I'm a statistics junkie. Picking some significant metrics, and sticking with them to measure performance is the only way to figure out what's working and what isn't. I usually try to design in some measurement tools, but that's hard with Facebook apps, since their setup hides the referring address/previous page and other useful information.
Luckily, they recently introduced a new statistics page for every app, which you can access from the More Stats link below the application name, from the main developer page.
The first big innovation is the ability to see how many people added and removed you during the previous 24 hours. Before, you could only guess at this by comparing the user totals from day to day, but this wouldn't tell you how much turnover you had from people removing your app. The most useful part of this, and one that's a bit hidden, is that the total number of adds is actually a link. If you click on it, you'll see a bar graph like the one above, showing you exactly where your new users came from.
The top picture is for Funhouse Photo, and it tells me a lot. I was suspicious that my app was very non-viral because the growth in users was very linear, but this confirms that I'm getting the majority from the directory and direct searches, rather than feed stories or other friend-to-friend communications. To improve growth that needs to change, and I'll be able to tell very quickly if alterations to the app help by looking at those stats.

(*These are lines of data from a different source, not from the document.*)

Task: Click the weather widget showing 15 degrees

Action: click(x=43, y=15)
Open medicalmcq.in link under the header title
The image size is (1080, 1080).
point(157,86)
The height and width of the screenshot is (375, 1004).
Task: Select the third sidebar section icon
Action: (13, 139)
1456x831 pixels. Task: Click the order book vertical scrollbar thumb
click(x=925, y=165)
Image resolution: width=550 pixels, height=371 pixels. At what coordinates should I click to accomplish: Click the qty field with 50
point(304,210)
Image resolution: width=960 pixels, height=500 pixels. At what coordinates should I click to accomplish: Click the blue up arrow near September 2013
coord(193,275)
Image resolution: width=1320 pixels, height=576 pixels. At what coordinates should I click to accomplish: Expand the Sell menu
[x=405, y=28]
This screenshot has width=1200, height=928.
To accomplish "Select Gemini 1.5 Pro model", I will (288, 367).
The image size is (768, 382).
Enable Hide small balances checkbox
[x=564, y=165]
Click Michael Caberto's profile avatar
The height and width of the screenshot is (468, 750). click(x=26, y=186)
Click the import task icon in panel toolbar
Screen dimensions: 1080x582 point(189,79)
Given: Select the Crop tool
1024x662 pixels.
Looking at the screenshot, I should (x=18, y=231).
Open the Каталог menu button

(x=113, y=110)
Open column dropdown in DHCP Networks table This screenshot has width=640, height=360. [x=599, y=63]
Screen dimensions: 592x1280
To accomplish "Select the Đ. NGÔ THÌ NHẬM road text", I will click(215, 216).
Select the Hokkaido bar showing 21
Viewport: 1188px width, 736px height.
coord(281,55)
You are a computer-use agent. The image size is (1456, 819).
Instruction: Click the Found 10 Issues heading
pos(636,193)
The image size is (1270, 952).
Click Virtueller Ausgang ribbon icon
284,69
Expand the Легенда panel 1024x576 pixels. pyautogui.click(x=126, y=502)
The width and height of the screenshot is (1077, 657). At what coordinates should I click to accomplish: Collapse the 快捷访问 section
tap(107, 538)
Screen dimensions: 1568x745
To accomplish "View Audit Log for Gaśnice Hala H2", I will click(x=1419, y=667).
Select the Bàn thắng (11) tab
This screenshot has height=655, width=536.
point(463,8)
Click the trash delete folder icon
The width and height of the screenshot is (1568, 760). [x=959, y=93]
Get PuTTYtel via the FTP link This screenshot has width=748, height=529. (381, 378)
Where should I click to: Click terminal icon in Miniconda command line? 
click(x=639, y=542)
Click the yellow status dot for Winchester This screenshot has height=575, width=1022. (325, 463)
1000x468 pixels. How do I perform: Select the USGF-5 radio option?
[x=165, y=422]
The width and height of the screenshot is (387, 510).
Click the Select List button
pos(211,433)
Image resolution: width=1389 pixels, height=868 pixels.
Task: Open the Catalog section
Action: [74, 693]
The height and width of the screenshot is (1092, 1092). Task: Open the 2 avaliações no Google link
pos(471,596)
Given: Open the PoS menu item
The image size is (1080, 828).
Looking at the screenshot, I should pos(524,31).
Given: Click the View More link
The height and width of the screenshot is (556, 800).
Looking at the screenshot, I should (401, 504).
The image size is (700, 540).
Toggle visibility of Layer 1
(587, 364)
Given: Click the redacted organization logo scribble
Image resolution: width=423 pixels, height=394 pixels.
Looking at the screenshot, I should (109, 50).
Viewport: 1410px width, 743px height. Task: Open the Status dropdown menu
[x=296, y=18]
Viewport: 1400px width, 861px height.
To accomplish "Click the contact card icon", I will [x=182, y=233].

Less exciting, but still very useful, are the response metrics. I've had a recurrent problem with time-outs on my facebook apps because they're doing heavy processing on the server. It seems like any page request that takes more than 8 seconds to complete results in a Facebook error screen for the user, so to work around that I had to implement asynchronous Ajax loading of page elements that might take a while. Looking at the response statistics shows that both my apps that use this aren't returning error pages for any users, something I couldn't verify before.
The final interesting feature is a selection of the URLs that were requested from the app recently. This sampling is a great way to figure out how people are using your app, which features they're accessing and how often. My apps generally encode a lot of information in the URL using GET rather than POST, so I'm able to get quite a fine-grained look at my users' interactions with them.
Funhouse Photo User Count: 1,723 total, 95 active. As I mention above, I've got new insight into the growth pattern from the add statistics. It explains why growth is so linear, there's little friend-to-friend spreading of the app.
Event Connector User Count: 71 total, 11 active. The add source statistics show that most of the trickle of new users came from the product directory, which is what I'd expect since I don't have a conference signed up yet.